» Text

★ ★ ★ ★ ★

Constant sub-expressions

Constant sub-expressions#

As mentioned in 3.1 Prepare parametrized function, once we know which parameters in a ParametrizedFunction we want to optimize, we can apply several optimizations before running optimize(). The most important of these is to identify sub-expressions that are unaffected by a change to one of the parameters (constant sub-expressions). It’s smart to compute these sub-expressions beforehand (caching), so that only the top-expression has to be recomputed for each iteration of the Optimizer.

If we are creating the ParametrizedFunction from a sympy.Expr, the strategy is as follows:

Create a top-expression where the constant sub-expressions are collapsed into constant nodes (represented by Symbols) and a mapping of those Symbols to the substituted sub-expressions. This can be done with extract_constant_sub_expressions().
Create a new ParametrizedFunction for this top-expression and a SympyDataTransformer for the sub-expressions.
Transform the original DataSamples with that SympyDataTransformer (this is where the caching takes place).

This procedure is facilitated with the function create_cached_function().

Determine free parameters#

Let’s have a look how this works for a simple expression. Caching makes more sense in complicated expressions like the ones in Amplitude analysis, but this simple expression illustrates the idea.

import sympy as sp

a, b, c, d, x, y = sp.symbols("a b c d x y")
expression = a * x + b * (c * x**2 + d * y**2)
expression

\[\displaystyle a x + b \left(c x^{2} + d y^{2}\right)\]

Now, imagine that we have a data distribution over \(x\) and that we only want to optimize the free parameters \(a\) and \(d\).

free_symbols = {a, d}

Normally, we would just use create_parametrized_function() over the entire expression without thinking about which Symbols other than variables \(x\) and \(y\) are to be optimizable parameters:

from tensorwaves.function.sympy import create_parametrized_function

parameter_defaults = {a: -2.5, b: 1, c: 0.0, d: 3.7}
original_func = create_parametrized_function(
    expression,
    parameter_defaults,
    backend="numpy",
)

★ ★ ★ ★ ★

» Objectives
1) Answer these about the constant sub-expressions text:
(a) Which function collapses constant sub-expressions into constant nodes?
(b) Which free parameters does the example set out to optimize?
(c) What default value is given to d?
2) Write the next part of the constant sub-expressions text, picking up after its last line.
The listing after this has no part in the work here.

★ ★ ★ ★ ★

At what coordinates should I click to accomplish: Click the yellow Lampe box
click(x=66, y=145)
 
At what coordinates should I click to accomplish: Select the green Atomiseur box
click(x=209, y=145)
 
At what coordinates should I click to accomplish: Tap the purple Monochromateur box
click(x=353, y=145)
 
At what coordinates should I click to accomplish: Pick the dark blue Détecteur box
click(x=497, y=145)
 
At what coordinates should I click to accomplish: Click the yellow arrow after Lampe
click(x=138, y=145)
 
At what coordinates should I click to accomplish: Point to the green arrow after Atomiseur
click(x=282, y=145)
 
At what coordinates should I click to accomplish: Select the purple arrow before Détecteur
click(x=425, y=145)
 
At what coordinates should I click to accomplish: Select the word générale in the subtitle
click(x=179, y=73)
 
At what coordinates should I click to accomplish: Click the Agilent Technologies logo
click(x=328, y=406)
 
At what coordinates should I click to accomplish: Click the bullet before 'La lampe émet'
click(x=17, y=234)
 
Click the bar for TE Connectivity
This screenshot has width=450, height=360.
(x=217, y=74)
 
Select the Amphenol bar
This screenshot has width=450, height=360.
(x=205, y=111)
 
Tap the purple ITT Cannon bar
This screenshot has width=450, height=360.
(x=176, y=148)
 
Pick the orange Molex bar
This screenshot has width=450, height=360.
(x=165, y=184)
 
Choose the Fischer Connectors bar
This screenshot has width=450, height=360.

★ ★ ★ ★ ★

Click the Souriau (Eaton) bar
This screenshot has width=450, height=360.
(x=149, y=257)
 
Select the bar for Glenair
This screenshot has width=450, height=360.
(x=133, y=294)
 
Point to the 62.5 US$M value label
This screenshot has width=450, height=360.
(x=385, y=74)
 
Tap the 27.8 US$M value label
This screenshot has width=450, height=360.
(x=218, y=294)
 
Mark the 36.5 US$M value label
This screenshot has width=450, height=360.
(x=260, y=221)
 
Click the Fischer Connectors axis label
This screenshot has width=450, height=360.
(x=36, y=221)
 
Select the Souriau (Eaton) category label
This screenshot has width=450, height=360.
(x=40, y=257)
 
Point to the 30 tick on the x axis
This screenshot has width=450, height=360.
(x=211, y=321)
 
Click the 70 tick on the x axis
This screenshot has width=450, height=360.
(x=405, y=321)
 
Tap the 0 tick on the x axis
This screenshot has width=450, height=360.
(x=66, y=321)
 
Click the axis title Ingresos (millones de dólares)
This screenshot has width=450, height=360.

★ ★ ★ ★ ★

» Per-task outputs
1)
(a) extract_constant_sub_expressions()
(b) a and d
(c) 3.7

2)
Note, however, that resulting ParametrizedFunction will have to compute the entire expression tree on each iteration, even though we only want to optimize the blue parameters:

../_images/b10b396e88e5e8a84ac1b394e82a1ec4ffce5426129cecb6c24745c38e631a1b.svg

Extract constant sub-expressions#

The function extract_constant_sub_expressions() helps us to extract sub-expressions that remain constant with regard to some of its Symbols. It returns a new top-expression where the sub-expressions are substituted by symbols \(f_0, f_1, \dots\), as well as a mapping with sub-expression definitions for these symbols.

from tensorwaves.function.sympy import extract_constant_sub_expressions

top_expression, sub_expressions = extract_constant_sub_expressions(
    expression, free_symbols
)

\[\displaystyle a x + b \left(d f_{0} + f_{1}\right)\]

\[\displaystyle \begin{eqnarray} f_{0} & = & y^{2} \end{eqnarray}\]

\[\displaystyle \begin{eqnarray} f_{1} & = & c x^{2} \end{eqnarray}\]

Now, notice how we have split up the original expression tree into a top tree with parameters that are to be optimized and sub-trees that remain constant:

../_images/b59c8f194113bf6c8687052e0e92a170bb98aa892255900a6167065486b037fa.svg

../_images/2ae23c6f18931bc246ac5ce8af66cec44c39eaeb593657529d851b34477f8fe0.svg

../_images/5038dde655e4a70627de56c66bca87c0c1b474d6e39cc1f9c72b8906e25a6a7b.svg

As an additional optimization, we could further substitute the non-optimized parameters with the values to which they are fixed. This can be done with prepare_caching(). Notice how one of the sub-expression trees disappears altogether, because we decided to choose \(c=0\) in the parameter_defaults and how the top tree has been simplified since \(b=1\)!

from tensorwaves.function.sympy import prepare_caching

cache_expression, transformer_expressions = prepare_caching(
    expression, parameter_defaults, free_symbols
)

../_images/7b4f3a0cbcd758ccb2e288ff432f88b2dbcfa5ea66830a44cdd95f2883e26a3a.svg

Caching#

All of the above is mainly useful when optimizing a ParametrizedFunction with regard to some Estimator. For this reason, the estimator module brings this all together with the function create_cached_function(). This function prepares the expression trees just like we see above and creates a ‘cached’ ParametrizedFunction from the top-expression, as well as a DataTransformer to create a ‘cached’ DataSample as input for that cached function.

from tensorwaves.estimator import create_cached_function

cached_func, cache_transformer = create_cached_function(
    expression,
    parameter_defaults,
    free_parameters=free_symbols,
    backend="numpy",
)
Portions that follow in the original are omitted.